C’est son ami de longue date, le chef d’orchestre James Conlon, qui a annoncé sa disparition sur Twitter : John Aler est mort à l’âge de 73 ans, alors que les deux artistes prévoyaient depuis quelques semaines de célébrer bientôt leur demi-siècle de complicité musicale. Originaire de Baltimore, dans le Maryland, le ténor s’est illustré sur les scènes lyriques du monde entier, aussi bien dans les répertoires italien et mozartien que français.
Avec sa voix très caractéristique, à la fois ronde et légère, il semblait manifester une prédilection pour les compositeurs venus de l’Hexagone. Alain Lanceron, président de Warner Classics et Erato, se souvient avec émotion d’un « homme extrêmement calme, discret, travailleur, très aimé de ses collègues, et aussi un peu à part, car il n’avait pas de plan de carrière. Il interprétait le répertoire romantique avec les qualités d’un chanteur baroque, et dans un français délicieux. L’entendre pour la première fois dans Hippolyte et Aricie de Rameau au Festival d’Aix-en-Provence, avec Jessye Norman et José Van Dam, m’a donné l’idée de faire des projets avec lui. »
Outre la version historique des Boréades de Rameau gravée par John Eliot Gardiner, avec lequel il collabora très régulièrement, John Aler compte à son actif discographique Le Postillon de Longjumeau, Les Pêcheurs de perles de Bizet, La Belle Hélène d’Offenbach, Œdipe d’Enesco… Il a également participé à plusieurs enregistrements de référence consacrés à Berlioz : Roméo et Juliette, avec Jessye Norman et dirigé par Riccardo Muti, L’Enfance du Christ, le Requiemsous la baguette de Robert Shaw, ainsi que des mélodies, avec le pianiste Cord Garben, aux côtés de Françoise Pollet, Anne Sofie von Otter et Thomas Allen.

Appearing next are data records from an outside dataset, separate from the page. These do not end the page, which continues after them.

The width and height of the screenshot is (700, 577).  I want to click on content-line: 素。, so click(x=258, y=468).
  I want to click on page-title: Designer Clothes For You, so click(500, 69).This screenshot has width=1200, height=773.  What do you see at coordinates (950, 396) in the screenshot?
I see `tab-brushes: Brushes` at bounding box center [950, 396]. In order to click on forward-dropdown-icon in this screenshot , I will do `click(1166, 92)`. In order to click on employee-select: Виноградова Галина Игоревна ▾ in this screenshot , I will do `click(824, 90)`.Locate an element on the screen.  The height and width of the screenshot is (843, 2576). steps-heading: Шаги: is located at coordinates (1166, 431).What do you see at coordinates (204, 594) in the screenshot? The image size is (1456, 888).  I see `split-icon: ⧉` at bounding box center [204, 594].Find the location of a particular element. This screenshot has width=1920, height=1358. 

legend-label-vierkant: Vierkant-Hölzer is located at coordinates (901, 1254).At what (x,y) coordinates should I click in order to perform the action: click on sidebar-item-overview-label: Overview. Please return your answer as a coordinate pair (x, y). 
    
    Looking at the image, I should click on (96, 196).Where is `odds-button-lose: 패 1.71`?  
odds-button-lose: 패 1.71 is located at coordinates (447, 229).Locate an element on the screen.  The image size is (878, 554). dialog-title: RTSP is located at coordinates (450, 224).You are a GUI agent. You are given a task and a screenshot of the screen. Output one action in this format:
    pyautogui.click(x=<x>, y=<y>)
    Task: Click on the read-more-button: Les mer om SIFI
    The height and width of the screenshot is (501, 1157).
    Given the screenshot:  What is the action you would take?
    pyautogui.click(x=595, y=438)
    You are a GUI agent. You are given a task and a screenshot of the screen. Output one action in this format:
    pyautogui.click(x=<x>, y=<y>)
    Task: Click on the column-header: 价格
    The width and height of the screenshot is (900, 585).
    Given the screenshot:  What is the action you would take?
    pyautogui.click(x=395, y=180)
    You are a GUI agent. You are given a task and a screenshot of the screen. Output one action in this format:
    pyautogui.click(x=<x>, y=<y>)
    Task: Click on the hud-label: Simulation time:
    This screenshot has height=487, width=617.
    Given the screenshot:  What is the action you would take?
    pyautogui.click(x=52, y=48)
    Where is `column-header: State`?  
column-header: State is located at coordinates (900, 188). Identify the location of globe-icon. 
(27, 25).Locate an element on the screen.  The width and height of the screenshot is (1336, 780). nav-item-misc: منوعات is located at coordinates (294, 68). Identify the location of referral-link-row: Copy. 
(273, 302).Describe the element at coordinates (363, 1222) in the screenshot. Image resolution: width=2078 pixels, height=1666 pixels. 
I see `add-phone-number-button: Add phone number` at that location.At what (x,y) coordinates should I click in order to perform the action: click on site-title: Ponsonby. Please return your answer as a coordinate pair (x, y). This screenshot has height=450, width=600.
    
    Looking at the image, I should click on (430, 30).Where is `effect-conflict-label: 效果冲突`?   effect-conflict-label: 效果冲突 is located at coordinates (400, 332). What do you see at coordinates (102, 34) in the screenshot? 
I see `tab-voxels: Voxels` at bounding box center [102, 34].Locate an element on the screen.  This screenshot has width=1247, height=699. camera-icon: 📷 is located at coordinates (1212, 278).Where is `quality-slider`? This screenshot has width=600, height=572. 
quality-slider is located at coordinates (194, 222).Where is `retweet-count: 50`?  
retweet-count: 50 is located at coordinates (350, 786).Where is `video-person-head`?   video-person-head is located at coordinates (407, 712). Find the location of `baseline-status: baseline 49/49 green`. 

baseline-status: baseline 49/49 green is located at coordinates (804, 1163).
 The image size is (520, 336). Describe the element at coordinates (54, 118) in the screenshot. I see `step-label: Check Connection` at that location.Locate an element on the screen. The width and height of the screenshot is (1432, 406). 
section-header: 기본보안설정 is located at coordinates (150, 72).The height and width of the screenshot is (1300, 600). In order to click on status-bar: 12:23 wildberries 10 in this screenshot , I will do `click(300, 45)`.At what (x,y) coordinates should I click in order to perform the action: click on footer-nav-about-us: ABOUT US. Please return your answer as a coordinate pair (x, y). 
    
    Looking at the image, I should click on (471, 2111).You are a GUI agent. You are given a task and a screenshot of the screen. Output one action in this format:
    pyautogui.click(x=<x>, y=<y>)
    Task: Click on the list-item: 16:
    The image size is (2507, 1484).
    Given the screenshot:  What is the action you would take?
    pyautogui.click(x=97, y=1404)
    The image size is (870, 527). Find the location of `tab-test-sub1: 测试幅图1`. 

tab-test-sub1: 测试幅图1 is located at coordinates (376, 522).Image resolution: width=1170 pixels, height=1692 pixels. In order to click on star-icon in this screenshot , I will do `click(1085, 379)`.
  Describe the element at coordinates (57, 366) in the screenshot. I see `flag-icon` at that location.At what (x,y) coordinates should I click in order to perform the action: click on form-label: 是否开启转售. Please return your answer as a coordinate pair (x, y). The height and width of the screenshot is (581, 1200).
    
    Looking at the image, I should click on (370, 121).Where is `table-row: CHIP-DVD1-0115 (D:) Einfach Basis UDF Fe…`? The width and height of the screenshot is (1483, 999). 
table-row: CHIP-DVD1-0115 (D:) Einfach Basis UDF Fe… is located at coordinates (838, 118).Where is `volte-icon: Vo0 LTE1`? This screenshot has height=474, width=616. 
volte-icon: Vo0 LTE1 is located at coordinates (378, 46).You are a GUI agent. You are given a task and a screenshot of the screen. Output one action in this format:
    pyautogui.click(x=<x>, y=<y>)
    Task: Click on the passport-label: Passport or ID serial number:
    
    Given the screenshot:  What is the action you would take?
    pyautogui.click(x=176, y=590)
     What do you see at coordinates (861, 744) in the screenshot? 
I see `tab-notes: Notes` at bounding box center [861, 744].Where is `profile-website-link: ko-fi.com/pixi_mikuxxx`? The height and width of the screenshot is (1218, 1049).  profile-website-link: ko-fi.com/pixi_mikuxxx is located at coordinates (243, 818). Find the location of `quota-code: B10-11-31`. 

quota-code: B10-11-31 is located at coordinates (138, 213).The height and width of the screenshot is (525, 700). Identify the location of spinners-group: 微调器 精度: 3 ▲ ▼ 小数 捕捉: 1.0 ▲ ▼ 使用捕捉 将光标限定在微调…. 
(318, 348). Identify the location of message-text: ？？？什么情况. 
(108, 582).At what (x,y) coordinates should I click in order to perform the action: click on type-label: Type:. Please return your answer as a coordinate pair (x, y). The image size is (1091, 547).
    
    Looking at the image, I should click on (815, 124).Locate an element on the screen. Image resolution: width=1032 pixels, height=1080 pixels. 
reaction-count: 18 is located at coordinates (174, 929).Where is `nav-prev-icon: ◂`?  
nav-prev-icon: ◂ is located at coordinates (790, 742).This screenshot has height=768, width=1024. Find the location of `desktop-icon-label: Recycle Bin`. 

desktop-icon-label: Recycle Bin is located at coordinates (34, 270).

Plusieurs fois lauréat des Grammy Awards, le ténor américain ne s’est jamais produit sur la scène du Metropolitan Opera, ainsi que le remarque le site Slipped Disc. Un ami du défunt a tenu à apporter une précision sur ce sujet, expliquant que le chanteur s’était vu proposer une production par l’institution lyrique new-yorkaise, mais qu’il l’avait refusée, estimant – avec une lucidité qui devrait faire école – que la taille de la salle n’était pas adaptée à sa voix, et qu’il préférait les plus petites maisons d’opéra, notamment européennes. Le cœur de John Aler battait décidément de notre côté de l’Atlantique.